Participants were randomly assigned in a 1:1 ratio to receive either elacestrant 345 mg orally once daily or investigator's choice of endocrine therapy. The choices for the control arm included fulvestrant, or an aromatase inhibitor. Randomization was stratified based on whether the ESR1 mutation was detected or not, prior treatment with fulvestrant, and presence of visceral metastasis.

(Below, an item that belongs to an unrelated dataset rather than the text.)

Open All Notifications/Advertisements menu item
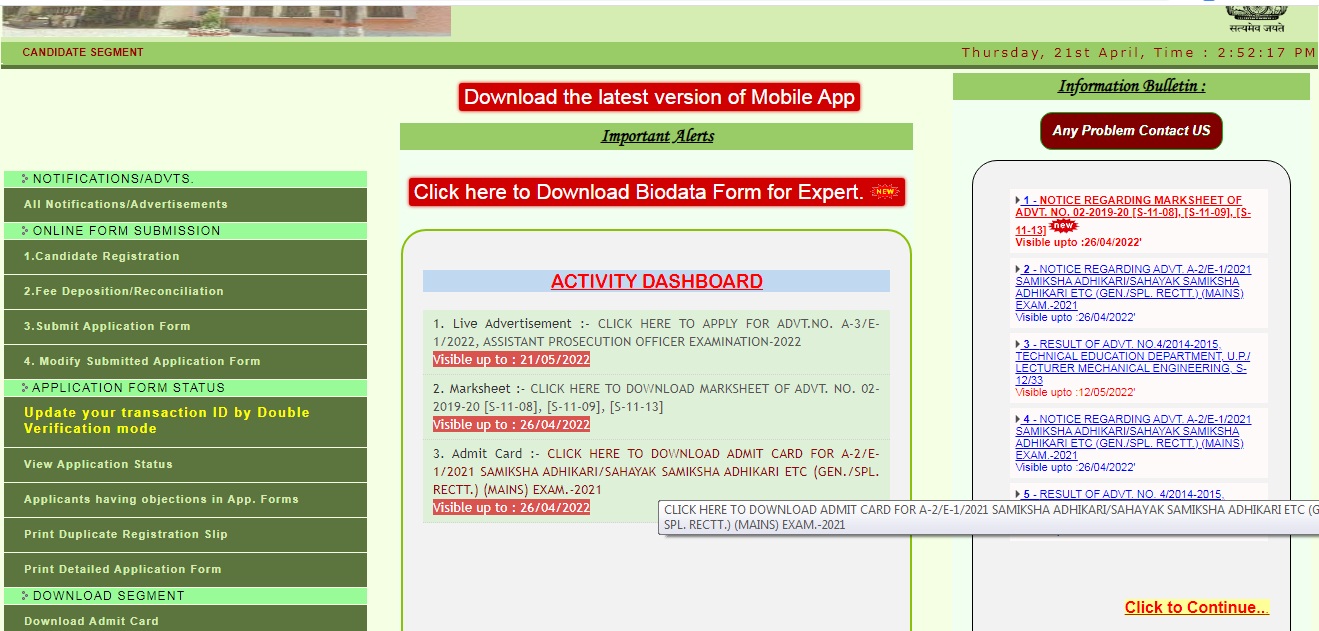This screenshot has height=631, width=1319. click(x=126, y=204)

The FDA granted the application for elacestrant priority review and fast track designations.

==Research==
It is a nonsteroidal combined selective estrogen receptor modulator (SERM) and selective estrogen receptor degrader (SERD) (described as a "SERM/SERD hybrid (SSH)") that was discovered by Eisai and is under development by Radius Health and Takeda for the treatment estrogen receptor (ER)-positive advanced breast cancer. Elacestrant has dose-dependent, tissue-selective estrogenic and antiestrogenic activities, with biphasic weak partial agonist activity at the ER at low doses and antagonist activity at higher doses. It shows agonistic activity on bone and antagonistic activity on breast and uterine tissues. Unlike the SERD fulvestrant, elacestrant is able to readily cross the blood-brain-barrier into the central nervous system, where it can target breast cancer metastases in the brain, and is orally bioavailable and does not require intramuscular injection.